If during a job interview a prospective employee tells me that their former employer requires a two-week notice but they can start on Monday because they don’t feel they have to provide that notice, that’s a red flag for me.  I take it as a good reason not to hire this person because they have demonstrated to me they are not a person of integrity. When I extend a job offer to someone, I always stress that I fully support giving appropriate notice. If the employer wishes to release the person immediately, that’s great.  However, it is always the employer’s choice and not the employee’s.

 

John wrote, “But whoever keeps his word, in him truly the love of God is perfected. By this we may know that we are in him.” (1 John 2:5, ESV) King David wrote about anyone “who despises a vile person but honors those who fear the Lord; who keeps an oath even when it hurts, and does not change their mind” (Psalm 15:4, NIV)

In the past we employed a house cleaning person. One day, “Candy” was upset because “Becky,” another employee, quit without giving notice. It left her in a tough spot to meet the commitments she’d made. The very next week when Candy was scheduled to arrive to clean our house, she sent us a text message saying that she didn’t feel we were a good fit and would not be cleaning for us starting that day. While I believe that in a free market we have the right to dismiss customers, we need to do it with appropriate notice. I also believe that an employee should give the same adequate notice. In this instance the housecleaner believed they were asked to do too much for the time allotment and pay. The wiser response would’ve been to request extra time to accomplish the work that two used to complete. As the employer, I could have responded to whether the additional cost was acceptable.  

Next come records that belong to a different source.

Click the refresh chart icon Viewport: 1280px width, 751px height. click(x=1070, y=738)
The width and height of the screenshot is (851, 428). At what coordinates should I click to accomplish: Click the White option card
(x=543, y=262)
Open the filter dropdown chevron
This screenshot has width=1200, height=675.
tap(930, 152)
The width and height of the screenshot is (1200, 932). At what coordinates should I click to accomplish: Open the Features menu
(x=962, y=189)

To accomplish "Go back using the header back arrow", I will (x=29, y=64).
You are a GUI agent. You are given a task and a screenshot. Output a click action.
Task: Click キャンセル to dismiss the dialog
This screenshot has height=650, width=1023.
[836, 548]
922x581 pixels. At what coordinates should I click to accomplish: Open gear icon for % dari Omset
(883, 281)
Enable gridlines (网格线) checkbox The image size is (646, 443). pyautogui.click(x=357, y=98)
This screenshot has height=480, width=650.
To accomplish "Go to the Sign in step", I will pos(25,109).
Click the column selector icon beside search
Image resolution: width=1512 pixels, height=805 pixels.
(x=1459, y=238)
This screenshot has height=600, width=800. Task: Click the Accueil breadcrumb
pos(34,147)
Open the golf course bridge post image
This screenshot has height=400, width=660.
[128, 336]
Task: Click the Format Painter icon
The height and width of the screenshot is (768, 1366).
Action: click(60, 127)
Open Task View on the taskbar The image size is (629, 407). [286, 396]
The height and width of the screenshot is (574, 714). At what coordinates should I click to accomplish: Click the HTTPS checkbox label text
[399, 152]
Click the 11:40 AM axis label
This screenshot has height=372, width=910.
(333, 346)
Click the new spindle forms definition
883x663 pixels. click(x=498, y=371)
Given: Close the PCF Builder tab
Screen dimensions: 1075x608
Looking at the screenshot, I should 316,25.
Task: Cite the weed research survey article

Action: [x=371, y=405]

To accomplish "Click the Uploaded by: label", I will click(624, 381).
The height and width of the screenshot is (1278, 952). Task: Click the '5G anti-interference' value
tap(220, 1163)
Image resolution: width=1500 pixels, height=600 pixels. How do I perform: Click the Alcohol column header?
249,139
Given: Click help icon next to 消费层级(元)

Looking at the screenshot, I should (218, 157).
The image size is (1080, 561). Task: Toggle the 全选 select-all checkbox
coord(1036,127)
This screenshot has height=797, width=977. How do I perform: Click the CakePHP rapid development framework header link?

I believe giving notice also includes providing a heads up if we’re going to be late to a meeting or commitment. Others rely on us to deliver what we have promised. Any time we fall short we need to acknowledge it and provide as much notice to our customers as possible.

Giving notice is not just the right thing to do. As Christians, we are bound to give whatever notice we previously agreed to give.  Doing anything different will ruin our witness to those who do not yet believe.